International Journal of Population Data Science (Sep 2024)
Enhancing integration of administrative databases in South Africa's HIV program: Validation of record linkage using non-representative gold standard
Abstract
Introduction Linked administrative data are widely used in epidemiology to capture patient data across multiple databases. Linkage error rates, critical to measure linkage performance, are rarely reported due to difficulty in obtaining representative gold standard. We propose a training and validation approach for linkage procedures that yield unbiased performance estimates even with a non-representative gold standard.

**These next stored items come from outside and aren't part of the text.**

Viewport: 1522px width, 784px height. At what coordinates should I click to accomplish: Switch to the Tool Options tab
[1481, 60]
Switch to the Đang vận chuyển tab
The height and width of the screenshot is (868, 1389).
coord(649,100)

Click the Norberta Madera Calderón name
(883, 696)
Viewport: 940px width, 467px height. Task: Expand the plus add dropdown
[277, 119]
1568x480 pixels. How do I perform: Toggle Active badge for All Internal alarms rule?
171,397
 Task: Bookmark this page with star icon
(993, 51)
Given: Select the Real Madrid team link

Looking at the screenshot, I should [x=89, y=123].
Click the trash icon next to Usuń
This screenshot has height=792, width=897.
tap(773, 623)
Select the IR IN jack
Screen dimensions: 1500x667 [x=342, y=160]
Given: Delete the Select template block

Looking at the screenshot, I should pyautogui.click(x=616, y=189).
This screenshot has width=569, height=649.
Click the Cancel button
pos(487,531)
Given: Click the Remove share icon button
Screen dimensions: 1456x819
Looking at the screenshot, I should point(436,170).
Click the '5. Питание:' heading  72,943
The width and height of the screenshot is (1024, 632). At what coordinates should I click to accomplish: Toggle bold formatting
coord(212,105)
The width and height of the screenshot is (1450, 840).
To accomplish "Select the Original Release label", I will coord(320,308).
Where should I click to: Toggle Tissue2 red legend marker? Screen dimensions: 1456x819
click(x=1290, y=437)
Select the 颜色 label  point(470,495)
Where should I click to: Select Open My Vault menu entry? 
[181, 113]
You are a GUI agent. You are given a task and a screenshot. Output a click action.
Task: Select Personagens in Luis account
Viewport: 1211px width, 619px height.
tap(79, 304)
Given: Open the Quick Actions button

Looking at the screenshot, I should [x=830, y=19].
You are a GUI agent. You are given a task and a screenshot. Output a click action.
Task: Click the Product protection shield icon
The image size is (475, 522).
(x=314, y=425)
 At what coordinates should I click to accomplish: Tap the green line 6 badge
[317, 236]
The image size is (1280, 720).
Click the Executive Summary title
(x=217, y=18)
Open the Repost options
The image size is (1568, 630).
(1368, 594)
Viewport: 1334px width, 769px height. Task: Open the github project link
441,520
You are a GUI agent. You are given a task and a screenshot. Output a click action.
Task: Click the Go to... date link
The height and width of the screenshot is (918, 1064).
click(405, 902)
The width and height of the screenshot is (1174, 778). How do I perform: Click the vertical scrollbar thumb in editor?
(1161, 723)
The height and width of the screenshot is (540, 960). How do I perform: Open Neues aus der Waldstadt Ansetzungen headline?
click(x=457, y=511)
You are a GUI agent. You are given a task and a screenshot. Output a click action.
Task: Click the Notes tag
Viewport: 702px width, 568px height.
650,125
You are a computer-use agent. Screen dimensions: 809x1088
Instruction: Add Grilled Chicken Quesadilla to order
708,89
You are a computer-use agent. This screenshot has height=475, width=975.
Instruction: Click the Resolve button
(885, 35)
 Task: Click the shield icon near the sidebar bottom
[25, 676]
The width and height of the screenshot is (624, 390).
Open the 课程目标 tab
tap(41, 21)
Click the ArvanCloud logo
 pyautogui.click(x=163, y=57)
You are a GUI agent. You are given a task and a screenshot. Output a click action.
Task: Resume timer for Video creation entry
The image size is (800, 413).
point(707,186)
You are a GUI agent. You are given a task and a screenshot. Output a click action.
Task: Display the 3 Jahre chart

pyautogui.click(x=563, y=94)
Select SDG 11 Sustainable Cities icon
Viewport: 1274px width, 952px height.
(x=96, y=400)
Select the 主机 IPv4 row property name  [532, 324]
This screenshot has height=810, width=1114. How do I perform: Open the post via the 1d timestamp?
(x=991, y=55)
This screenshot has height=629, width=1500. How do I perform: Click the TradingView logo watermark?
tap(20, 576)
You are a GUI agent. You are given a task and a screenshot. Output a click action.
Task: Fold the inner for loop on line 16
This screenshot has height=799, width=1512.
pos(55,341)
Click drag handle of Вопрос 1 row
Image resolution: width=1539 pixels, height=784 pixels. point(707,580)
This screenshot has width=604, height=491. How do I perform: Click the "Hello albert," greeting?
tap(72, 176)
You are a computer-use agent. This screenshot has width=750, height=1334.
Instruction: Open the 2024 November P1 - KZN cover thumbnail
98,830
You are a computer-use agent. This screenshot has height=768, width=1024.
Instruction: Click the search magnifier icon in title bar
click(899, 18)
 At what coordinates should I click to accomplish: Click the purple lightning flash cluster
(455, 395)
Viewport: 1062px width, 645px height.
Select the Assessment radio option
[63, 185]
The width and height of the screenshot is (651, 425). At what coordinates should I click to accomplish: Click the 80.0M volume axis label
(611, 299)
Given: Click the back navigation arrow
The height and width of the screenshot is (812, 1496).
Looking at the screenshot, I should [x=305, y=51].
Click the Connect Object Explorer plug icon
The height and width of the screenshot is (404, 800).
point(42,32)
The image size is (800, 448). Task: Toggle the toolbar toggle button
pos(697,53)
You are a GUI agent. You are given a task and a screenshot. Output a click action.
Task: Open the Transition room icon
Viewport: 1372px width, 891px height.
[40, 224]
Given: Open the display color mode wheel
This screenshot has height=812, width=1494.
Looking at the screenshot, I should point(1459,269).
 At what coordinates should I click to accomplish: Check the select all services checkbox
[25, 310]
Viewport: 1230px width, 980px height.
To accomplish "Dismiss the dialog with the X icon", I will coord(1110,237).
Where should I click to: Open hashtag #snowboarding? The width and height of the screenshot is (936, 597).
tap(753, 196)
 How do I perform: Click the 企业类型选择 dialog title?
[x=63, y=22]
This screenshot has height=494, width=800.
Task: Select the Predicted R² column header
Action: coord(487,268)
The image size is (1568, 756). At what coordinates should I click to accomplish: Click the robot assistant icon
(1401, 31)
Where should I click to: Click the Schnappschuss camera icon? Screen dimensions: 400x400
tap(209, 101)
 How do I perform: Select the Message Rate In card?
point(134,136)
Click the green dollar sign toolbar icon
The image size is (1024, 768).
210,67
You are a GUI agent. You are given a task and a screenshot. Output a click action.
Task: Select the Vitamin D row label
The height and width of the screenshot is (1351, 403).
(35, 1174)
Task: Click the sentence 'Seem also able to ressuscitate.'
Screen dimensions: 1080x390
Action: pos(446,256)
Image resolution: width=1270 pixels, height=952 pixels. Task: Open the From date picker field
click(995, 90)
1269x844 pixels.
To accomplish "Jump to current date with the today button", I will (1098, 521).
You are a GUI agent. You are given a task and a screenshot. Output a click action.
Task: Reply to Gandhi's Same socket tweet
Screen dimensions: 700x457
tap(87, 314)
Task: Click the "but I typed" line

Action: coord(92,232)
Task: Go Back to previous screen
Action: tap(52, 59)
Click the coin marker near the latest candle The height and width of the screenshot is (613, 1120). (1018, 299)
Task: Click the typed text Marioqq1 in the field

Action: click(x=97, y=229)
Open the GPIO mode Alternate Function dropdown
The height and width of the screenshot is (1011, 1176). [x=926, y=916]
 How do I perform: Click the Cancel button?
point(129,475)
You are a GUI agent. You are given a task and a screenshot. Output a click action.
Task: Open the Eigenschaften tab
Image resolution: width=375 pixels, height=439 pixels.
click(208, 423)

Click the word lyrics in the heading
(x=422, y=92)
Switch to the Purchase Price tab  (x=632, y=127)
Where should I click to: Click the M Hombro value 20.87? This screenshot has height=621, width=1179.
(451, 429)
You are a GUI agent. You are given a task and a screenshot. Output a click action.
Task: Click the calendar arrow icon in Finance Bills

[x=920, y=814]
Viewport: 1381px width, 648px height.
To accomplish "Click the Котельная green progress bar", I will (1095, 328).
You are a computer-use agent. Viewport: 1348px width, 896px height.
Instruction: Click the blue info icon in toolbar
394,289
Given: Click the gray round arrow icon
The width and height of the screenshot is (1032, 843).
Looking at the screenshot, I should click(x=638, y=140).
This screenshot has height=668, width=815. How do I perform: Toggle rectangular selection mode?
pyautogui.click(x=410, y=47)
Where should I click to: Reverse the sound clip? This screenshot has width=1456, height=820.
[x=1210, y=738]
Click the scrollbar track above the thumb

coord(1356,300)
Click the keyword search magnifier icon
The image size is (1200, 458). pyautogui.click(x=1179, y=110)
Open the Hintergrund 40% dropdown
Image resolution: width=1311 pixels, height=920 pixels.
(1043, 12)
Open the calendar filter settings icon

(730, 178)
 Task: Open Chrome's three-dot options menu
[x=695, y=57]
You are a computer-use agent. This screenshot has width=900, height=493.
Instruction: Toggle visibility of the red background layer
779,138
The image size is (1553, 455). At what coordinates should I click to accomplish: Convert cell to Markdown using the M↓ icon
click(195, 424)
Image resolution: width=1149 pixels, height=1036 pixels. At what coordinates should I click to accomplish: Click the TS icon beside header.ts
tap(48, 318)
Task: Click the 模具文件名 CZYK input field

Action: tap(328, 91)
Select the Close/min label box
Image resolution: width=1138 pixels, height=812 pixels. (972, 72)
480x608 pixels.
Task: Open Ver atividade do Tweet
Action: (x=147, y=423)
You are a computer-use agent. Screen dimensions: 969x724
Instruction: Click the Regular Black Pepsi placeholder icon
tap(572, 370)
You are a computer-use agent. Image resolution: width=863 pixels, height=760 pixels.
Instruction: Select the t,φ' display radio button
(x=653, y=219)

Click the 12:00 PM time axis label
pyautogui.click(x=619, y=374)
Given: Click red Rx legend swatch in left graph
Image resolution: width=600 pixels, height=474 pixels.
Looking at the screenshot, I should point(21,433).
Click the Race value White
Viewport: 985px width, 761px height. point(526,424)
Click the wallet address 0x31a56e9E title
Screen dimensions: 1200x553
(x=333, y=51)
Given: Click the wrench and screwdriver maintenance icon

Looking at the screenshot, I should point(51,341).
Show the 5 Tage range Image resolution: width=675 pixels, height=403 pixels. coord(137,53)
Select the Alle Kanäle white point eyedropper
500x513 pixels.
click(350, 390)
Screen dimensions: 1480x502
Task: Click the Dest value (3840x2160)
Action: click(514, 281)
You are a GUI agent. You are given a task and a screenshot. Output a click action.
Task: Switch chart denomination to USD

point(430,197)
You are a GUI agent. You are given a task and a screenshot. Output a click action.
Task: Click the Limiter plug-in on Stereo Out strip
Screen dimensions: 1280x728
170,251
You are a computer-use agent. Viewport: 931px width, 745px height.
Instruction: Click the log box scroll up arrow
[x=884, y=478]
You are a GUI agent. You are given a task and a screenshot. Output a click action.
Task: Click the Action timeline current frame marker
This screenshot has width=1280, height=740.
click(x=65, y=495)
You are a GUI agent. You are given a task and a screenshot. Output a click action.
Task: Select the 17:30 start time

Methods We linked patient records from two non-deduplicated databases for HIV monitoring in South Africa, TIER.Net and NHLS laboratory database, using a network-based probabilistic linkage and deduplication approach. National IDs (gold standard) were available for a non-representative minority of records (10%). We calculated sensitivity (Sen, share of true matches identified by the algorithm) and positive predictive value (PPV, share of algorithm-identified matches that were true matches). We adjusted for bias due to informative missingness in National IDs using inverse probability weights to break the link between missingness and match probability. Results 111,755 record pairs were considered. National IDs were not missing completely at random. Match probabilities for National ID record pairs exhibited substantially less uncertainty (mid-range match probabilities), inflating Sen and PPV. Before bias correction, Sen and PPV were estimated at 97.0% and 97.8% respectively. After bias correction for missing National IDs, Sen and PPV were estimated at 95.7% and 96.6%. Failure to address this bias understated the overlinkage rate (100% - PPV) by 35% and the underlinkage rate (100% - Sen) by 30%. Conclusion Failure to adjust for informative missingness in the gold standard may lead to biased validation metrics and over/underconfidence in linked data.